Provided information Block Start
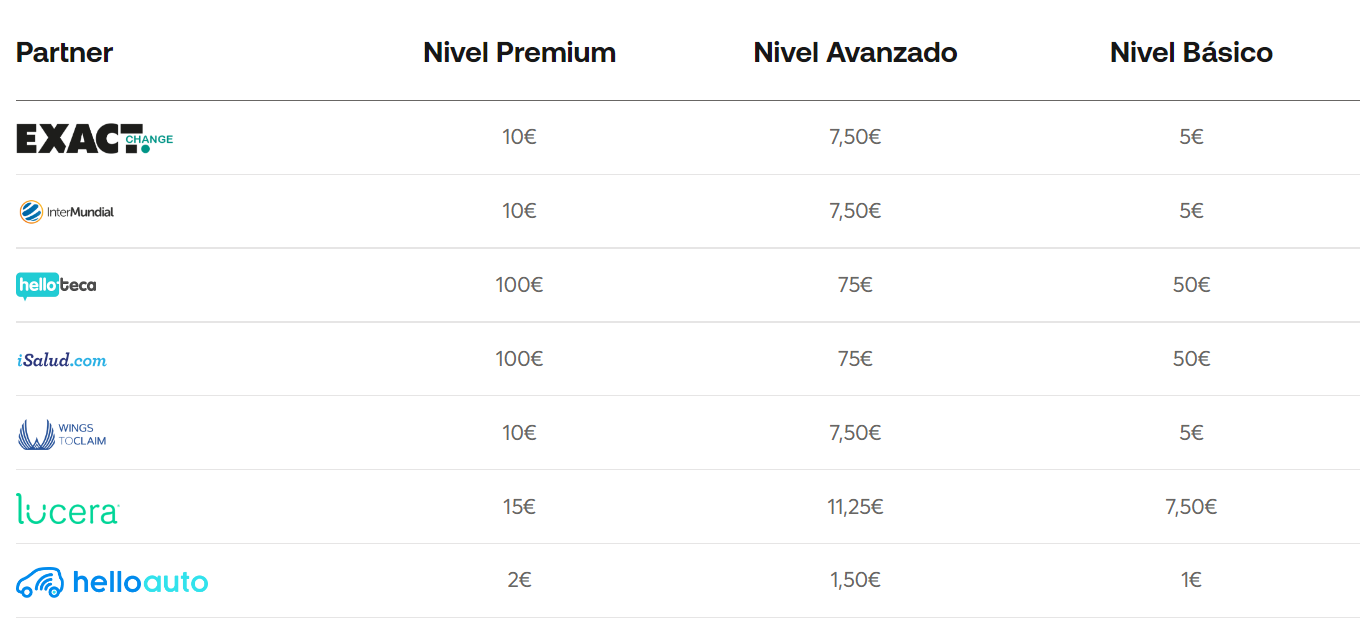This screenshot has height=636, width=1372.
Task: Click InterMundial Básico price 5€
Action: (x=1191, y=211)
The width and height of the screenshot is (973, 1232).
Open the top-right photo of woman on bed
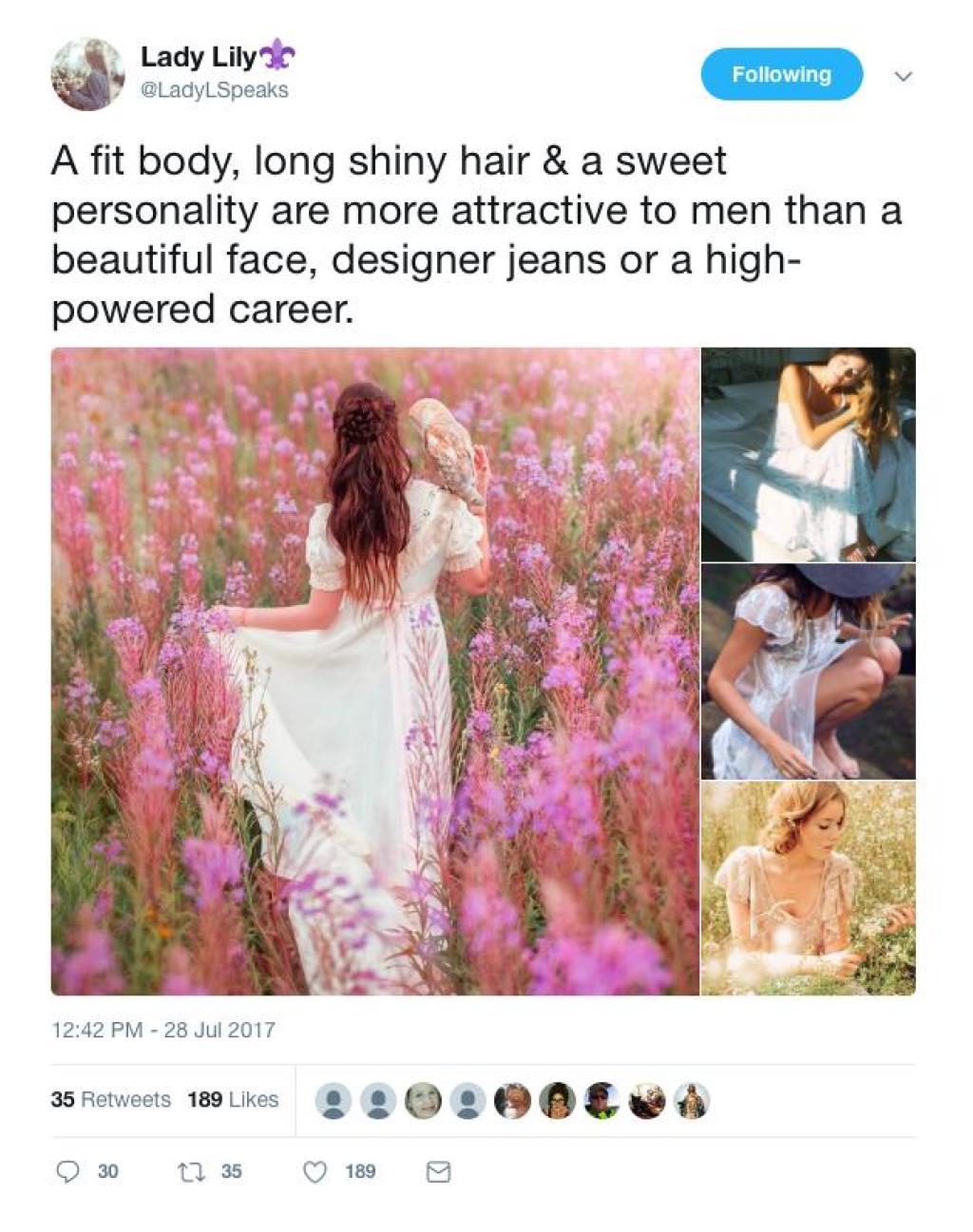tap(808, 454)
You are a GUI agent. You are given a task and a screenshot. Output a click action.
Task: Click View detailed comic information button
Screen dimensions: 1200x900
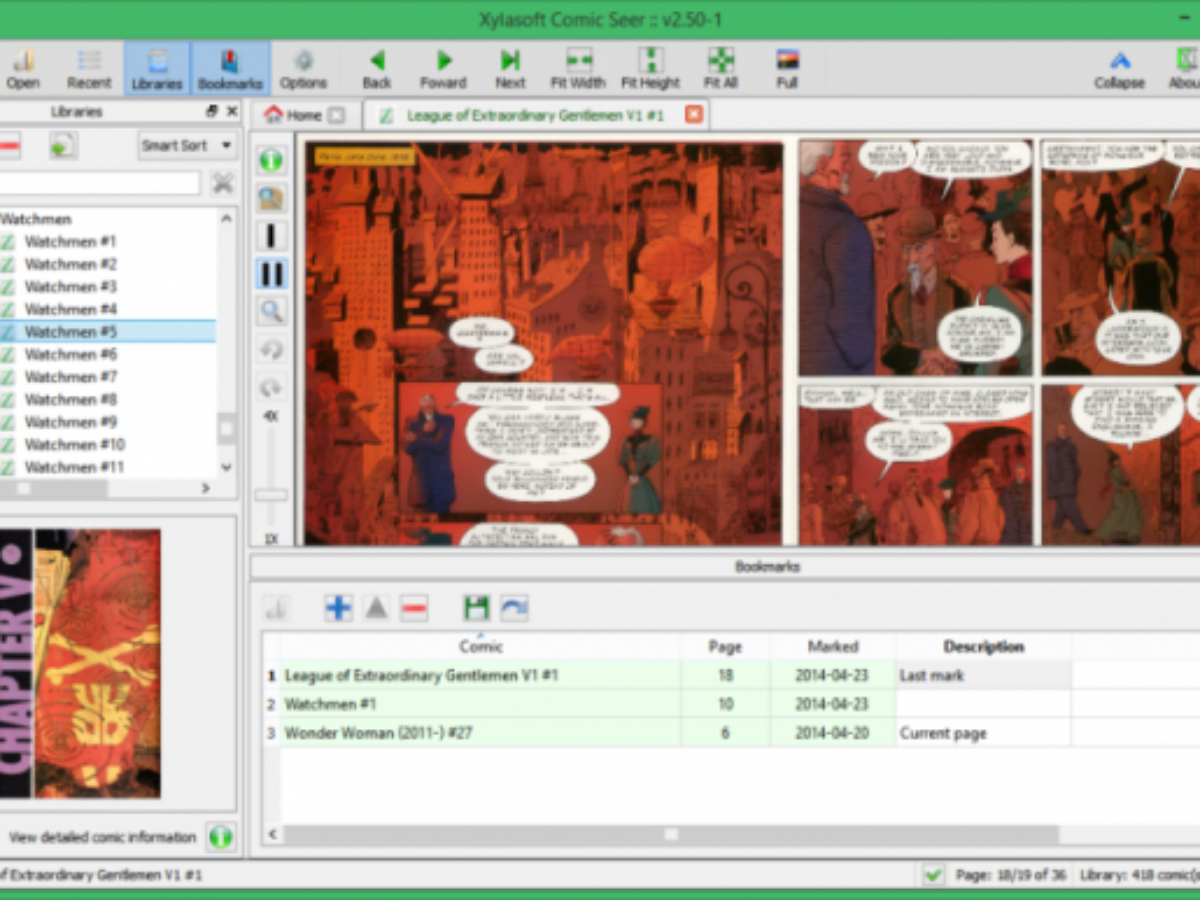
Provided information Block End
Provided information Block Start
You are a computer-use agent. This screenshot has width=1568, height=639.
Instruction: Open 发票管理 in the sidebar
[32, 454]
Provided information Block End
## Task details
Skip every picture, and restate word for word only the lines above from the line containing "The width and" to the line containing "Screen dimensions: 1200x900", both of them included.

## Written response
The width and height of the screenshot is (973, 1232).
Open the top-right photo of woman on bed
tap(808, 454)
You are a GUI agent. You are given a task and a screenshot. Output a click action.
Task: Click View detailed comic information button
Screen dimensions: 1200x900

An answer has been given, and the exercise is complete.